Available data ▸
- Opening Delimiter -

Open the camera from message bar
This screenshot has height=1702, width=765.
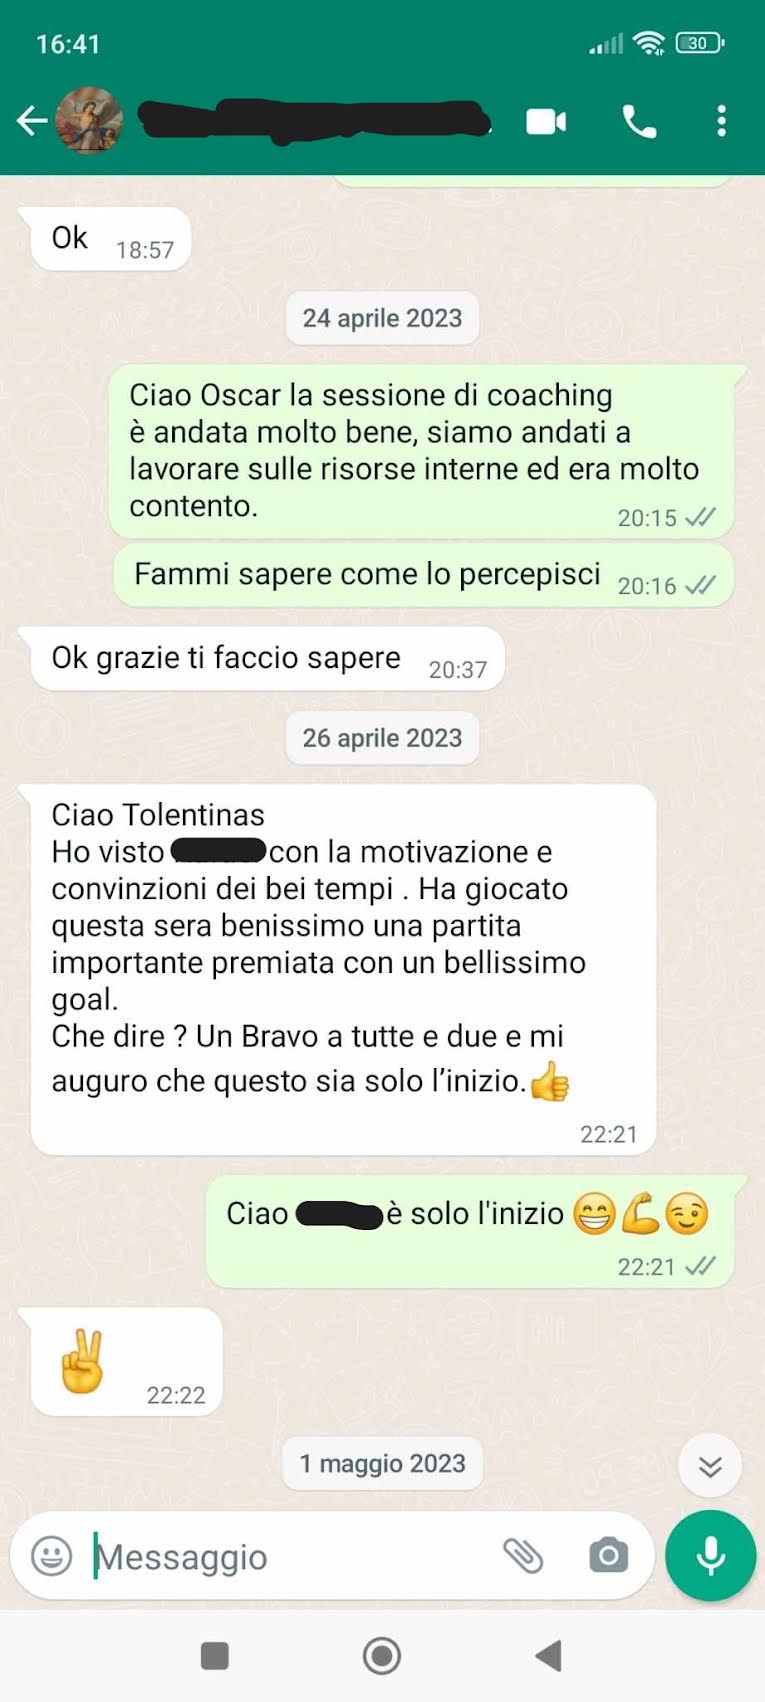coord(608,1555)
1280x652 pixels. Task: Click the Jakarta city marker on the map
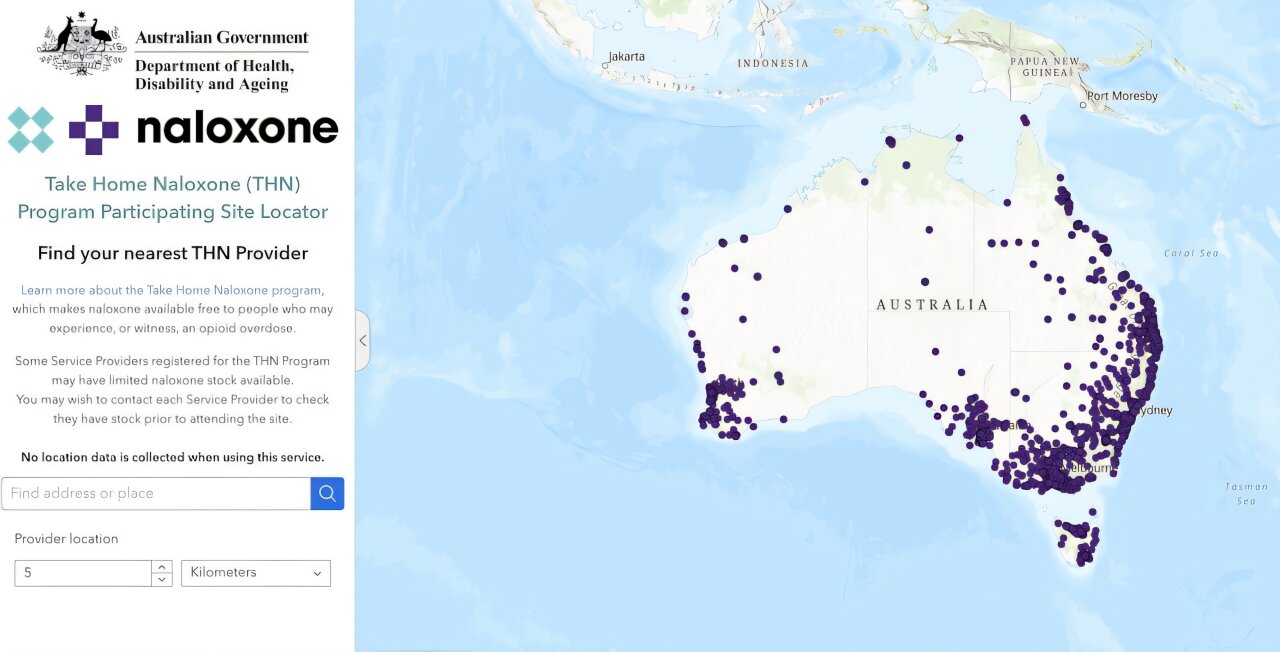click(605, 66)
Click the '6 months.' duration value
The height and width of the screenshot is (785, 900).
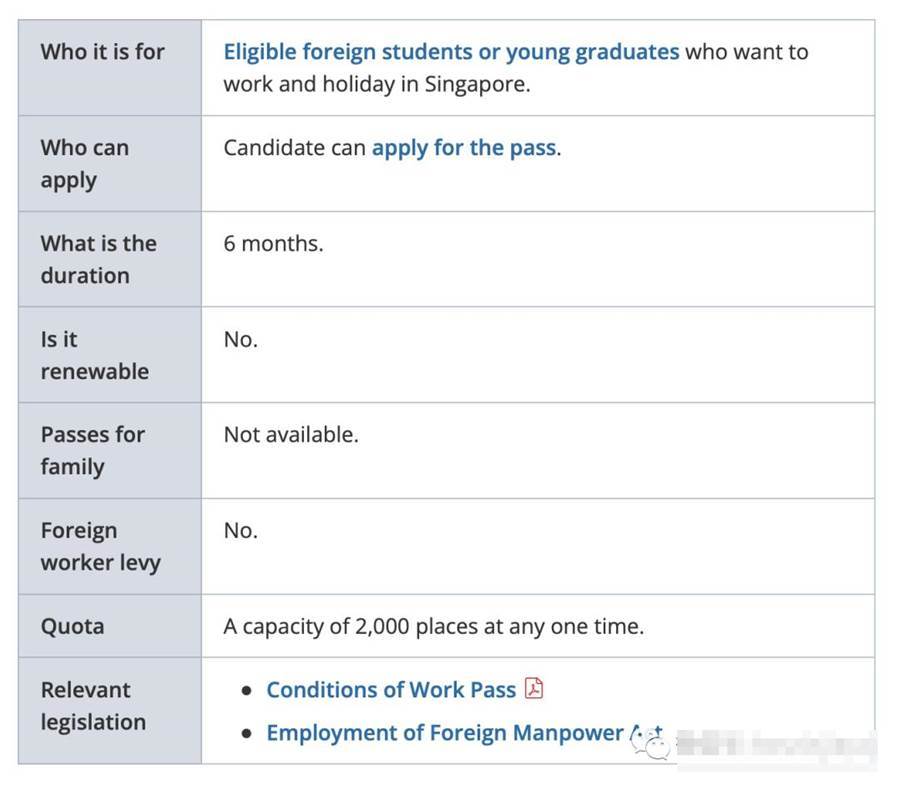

- Closing Delimiter -

What you should do ▸ Copy out all the data without changing anything, and drop the pictures.

Solution to this exercise ▸
Open the camera from message bar
This screenshot has height=1702, width=765.
coord(608,1555)
1280x652 pixels. Task: Click the Jakarta city marker on the map
click(605, 66)
Click the '6 months.' duration value
The height and width of the screenshot is (785, 900).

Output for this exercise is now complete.